▶ WHAT YOU HAVE TO DO:
Every single entry that follows must be copied exactly.
----- RECORDS
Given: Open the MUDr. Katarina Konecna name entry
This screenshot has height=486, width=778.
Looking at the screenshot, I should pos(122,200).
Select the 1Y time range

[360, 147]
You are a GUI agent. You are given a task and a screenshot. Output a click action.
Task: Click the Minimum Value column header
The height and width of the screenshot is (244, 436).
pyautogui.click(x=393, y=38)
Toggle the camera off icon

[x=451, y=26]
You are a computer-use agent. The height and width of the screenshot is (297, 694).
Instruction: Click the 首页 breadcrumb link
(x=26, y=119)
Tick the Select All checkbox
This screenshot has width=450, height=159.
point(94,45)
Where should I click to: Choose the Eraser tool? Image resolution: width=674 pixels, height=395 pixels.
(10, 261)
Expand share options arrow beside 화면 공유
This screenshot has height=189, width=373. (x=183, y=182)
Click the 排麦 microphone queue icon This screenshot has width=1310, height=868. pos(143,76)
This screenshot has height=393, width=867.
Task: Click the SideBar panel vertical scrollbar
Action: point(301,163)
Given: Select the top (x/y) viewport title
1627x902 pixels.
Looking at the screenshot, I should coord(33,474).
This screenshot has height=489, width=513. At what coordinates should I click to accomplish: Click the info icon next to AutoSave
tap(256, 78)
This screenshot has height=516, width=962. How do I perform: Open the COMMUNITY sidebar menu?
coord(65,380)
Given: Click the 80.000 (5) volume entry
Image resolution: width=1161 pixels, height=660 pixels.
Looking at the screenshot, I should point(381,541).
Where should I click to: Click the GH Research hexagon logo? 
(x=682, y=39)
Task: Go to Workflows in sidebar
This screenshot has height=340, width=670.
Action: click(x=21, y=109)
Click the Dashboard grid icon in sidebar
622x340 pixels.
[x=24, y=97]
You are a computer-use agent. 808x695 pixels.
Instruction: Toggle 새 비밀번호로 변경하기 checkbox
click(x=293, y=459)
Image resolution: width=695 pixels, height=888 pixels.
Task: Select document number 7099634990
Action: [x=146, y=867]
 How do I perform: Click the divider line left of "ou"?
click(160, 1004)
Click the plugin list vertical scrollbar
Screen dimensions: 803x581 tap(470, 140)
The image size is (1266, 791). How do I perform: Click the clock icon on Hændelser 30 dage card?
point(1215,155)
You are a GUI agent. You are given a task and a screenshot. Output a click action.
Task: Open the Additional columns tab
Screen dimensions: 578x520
----------
▶ YOUR RESPONSE:
Given: Open the MUDr. Katarina Konecna name entry
This screenshot has height=486, width=778.
Looking at the screenshot, I should pos(122,200).
Select the 1Y time range

[360, 147]
You are a GUI agent. You are given a task and a screenshot. Output a click action.
Task: Click the Minimum Value column header
The height and width of the screenshot is (244, 436).
pyautogui.click(x=393, y=38)
Toggle the camera off icon

[x=451, y=26]
You are a computer-use agent. The height and width of the screenshot is (297, 694).
Instruction: Click the 首页 breadcrumb link
(x=26, y=119)
Tick the Select All checkbox
This screenshot has width=450, height=159.
point(94,45)
Where should I click to: Choose the Eraser tool? Image resolution: width=674 pixels, height=395 pixels.
(10, 261)
Expand share options arrow beside 화면 공유
This screenshot has height=189, width=373. (x=183, y=182)
Click the 排麦 microphone queue icon This screenshot has width=1310, height=868. pos(143,76)
This screenshot has height=393, width=867.
Task: Click the SideBar panel vertical scrollbar
Action: point(301,163)
Given: Select the top (x/y) viewport title
1627x902 pixels.
Looking at the screenshot, I should coord(33,474).
This screenshot has height=489, width=513. At what coordinates should I click to accomplish: Click the info icon next to AutoSave
tap(256, 78)
This screenshot has height=516, width=962. How do I perform: Open the COMMUNITY sidebar menu?
coord(65,380)
Given: Click the 80.000 (5) volume entry
Image resolution: width=1161 pixels, height=660 pixels.
Looking at the screenshot, I should point(381,541).
Where should I click to: Click the GH Research hexagon logo? 
(x=682, y=39)
Task: Go to Workflows in sidebar
This screenshot has height=340, width=670.
Action: click(x=21, y=109)
Click the Dashboard grid icon in sidebar
622x340 pixels.
[x=24, y=97]
You are a computer-use agent. 808x695 pixels.
Instruction: Toggle 새 비밀번호로 변경하기 checkbox
click(x=293, y=459)
Image resolution: width=695 pixels, height=888 pixels.
Task: Select document number 7099634990
Action: [x=146, y=867]
 How do I perform: Click the divider line left of "ou"?
click(160, 1004)
Click the plugin list vertical scrollbar
Screen dimensions: 803x581 tap(470, 140)
The image size is (1266, 791). How do I perform: Click the clock icon on Hændelser 30 dage card?
point(1215,155)
You are a GUI agent. You are given a task and a screenshot. Output a click action.
Task: Open the Additional columns tab
Screen dimensions: 578x520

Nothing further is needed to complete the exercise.